MCP, the protocol that wired your AI agent to the world (and left the door unlocked)
Explore the security risks of Model Context Protocol (MCP). Learn how AI agents use MCP to access data and the critical vulnerabilities like tool poisoning.
Disclaimer
This article is intended for informational purposes and reflects the state of published research and industry practice as of early 2026. It is not professional security advice. Your specific environment, threat model, and regulatory obligations will shape how these principles apply to your situation.
TL;DR
I remember the day Anthropic dropped the Model Context Protocol. It felt like the “holy grail” moment for everyone building AI agents. We finally had a universal translator that could plug a single model into thousands of tools without the grinding manual labor of custom adapters. The industry went wild: OpenAI, Google, and Microsoft all jumped in within months. But as I started digging into the specification, that excitement turned into a familiar, cold realization: we were handing out universal keycards to every room in the building without checking if the locks were actually installed. This article is my deep dive into the “missing” security layers of MCP. I’ve spent weeks auditing server registries and tracking the first real-world exploits: from tool poisoning that whispers hidden instructions to your agent, to path-traversal breaches that expose thousands of downstream apps. If your agent speaks MCP, it already has the power to act. My goal is to make sure it doesn’t do something you can’t take back before the market wakes up to the risk.

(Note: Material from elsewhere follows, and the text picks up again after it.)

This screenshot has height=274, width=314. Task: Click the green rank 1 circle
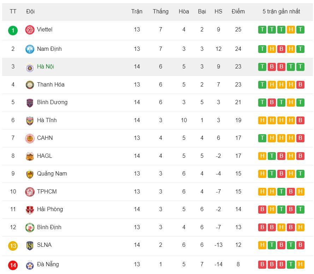point(13,30)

The Itch: Why This Matters Right Now
Picture a new hire on their first day. They show up eager, capable, and ready to work. You hand them a keycard that opens every door in the building. Finance. Legal. The server room. The executive floor. You don’t tell them which rooms to avoid. You assume they’ll figure it out.
That’s essentially what happened when AI agents got MCP.

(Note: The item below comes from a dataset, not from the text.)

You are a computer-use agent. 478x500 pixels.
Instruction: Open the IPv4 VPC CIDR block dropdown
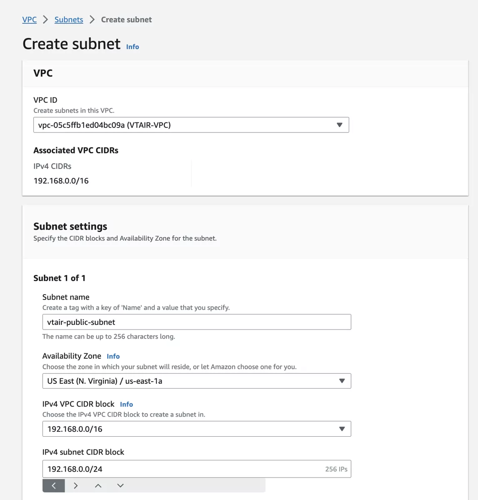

Launched on November 25, 2024, the Model Context Protocol is the standard that solved one of the most grinding problems in agentic AI: how do you connect one AI system to thousands of tools without writing a custom adapter for every single combination? Before MCP, every integration was a bespoke handshake. You needed a new connector for your calendar, a different one for your code repository, another for your database. Engineers call this the M x N problem. M models times N tools equals an integration sprawl that nobody could afford to maintain.
MCP collapsed that sprawl into a single, universal protocol. It’s built on JSON-RPC 2.0, a battle-tested message format, and it gives AI agents the ability to discover tools, request data, and trigger actions across virtually any service, all through one standardized conversation.
The response from the industry was immediate. OpenAI adopted it in March 2025. Google followed in April. Microsoft in May. Today, the ecosystem counts more than 97 million monthly SDK downloads and over 10,000 servers. The protocol is now governed by the Agentic AI Foundation, a Linux Foundation entity.
Your AI agent almost certainly speaks MCP already.
The question I’ve been sitting with is this: does it know when to keep its mouth shut?
The Deep Dive: The Struggle for a Solution
What MCP Actually Is
Before the villains walk on stage, you need to know who built the theater.
MCP has three characters with very different jobs. The host is the application you interact with: Claude Desktop, VS Code, a custom enterprise chatbot. It’s the director, coordinating everything. The client lives inside the host and manages one dedicated connection per external service. Think of it as a translator working on the director’s behalf, one per conversation partner. The server is the external system being connected: a calendar API, a GitHub repository, a company database. Servers are the ones with the keys to something real.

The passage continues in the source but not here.